Fingolimod is a S1P1 receptor modulator that prevents activated lymphocyte egress from lymphoid tissues causing lymphopenia, mainly affecting CD4+ T lymphocytes. Withdrawal from fingolimod can be followed by severe disease reactivation, and this coincides with return of autoreactive lymphocytes into circulation. The CD8+ T cytotoxic population returns prior to the regulatory CD4+ T lymphocytes leading to a state of dysregulation, which may contribute to the rebound and severity of clinical relapses. On the other hand, dimethyl fumarate (DMF) preferentially reduces CD8+ T lymphocytes, has the same efficacy as fingolimod, and therefore, was expected to be a suitable oral alternative to reduce the rebound associated with fingolimod withdrawal.

Case presentation

We present six patients with relapsing-remitting MS who developed an unexpected increase in disease activity after transitioning from fingolimod to DMF. All patients were clinically and radiologically stable on fingolimod for at least 1 year. The switch in therapy was due to significantly low CD4+ T lymphocyte count ≤65 cells/ul (normal range 490–1740 cells/ul), after discussing the results with the patients and the potential risk for opportunistic infections including cryptococcal infections. DMF was introduced following a washout period of 5 to 11 weeks to allow reconstitution of the immune system and for the absolute lymphocyte count to reach ≥500 cells/ul.
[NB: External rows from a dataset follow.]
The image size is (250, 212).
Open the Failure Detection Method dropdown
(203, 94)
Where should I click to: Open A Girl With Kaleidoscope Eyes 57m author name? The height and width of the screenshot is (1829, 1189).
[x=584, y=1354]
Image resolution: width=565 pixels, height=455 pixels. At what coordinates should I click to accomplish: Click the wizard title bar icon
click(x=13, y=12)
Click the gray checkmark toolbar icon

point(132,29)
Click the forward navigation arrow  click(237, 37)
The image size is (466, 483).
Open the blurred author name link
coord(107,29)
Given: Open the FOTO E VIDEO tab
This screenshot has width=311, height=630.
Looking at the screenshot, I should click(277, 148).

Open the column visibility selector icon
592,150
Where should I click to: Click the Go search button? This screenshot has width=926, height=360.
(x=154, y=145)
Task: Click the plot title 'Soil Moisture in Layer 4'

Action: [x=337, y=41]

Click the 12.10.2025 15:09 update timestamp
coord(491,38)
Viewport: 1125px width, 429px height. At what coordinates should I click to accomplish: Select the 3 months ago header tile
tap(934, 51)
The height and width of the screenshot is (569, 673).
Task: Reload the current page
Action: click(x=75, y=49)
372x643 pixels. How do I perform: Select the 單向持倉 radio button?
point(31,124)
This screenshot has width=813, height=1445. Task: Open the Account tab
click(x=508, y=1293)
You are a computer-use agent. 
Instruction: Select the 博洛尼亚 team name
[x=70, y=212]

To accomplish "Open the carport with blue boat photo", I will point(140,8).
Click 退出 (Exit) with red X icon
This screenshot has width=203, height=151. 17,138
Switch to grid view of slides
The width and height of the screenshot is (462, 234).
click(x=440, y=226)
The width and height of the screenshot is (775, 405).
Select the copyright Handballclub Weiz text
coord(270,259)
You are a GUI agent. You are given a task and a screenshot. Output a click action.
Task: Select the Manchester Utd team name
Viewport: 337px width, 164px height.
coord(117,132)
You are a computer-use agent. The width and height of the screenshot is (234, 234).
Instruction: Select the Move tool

Every patient who experienced a relapse had several enhancing lesions in the brain and/or spinal cord between 12 to 23 weeks after cessation of fingolimod and 1 to 18 weeks after starting DMF. All relapses were treated with intravenous methylprednisolone with good clinical responses.


The anticipated beneficial response of DMF treatment to mitigate rebound after fingolimod therapy cessation was not observed. Our patients experienced rebound disease despite being on treatment with DMF. Additional studies are necessary to understand which treatments are most effective to transition to after discontinuing fingolimod.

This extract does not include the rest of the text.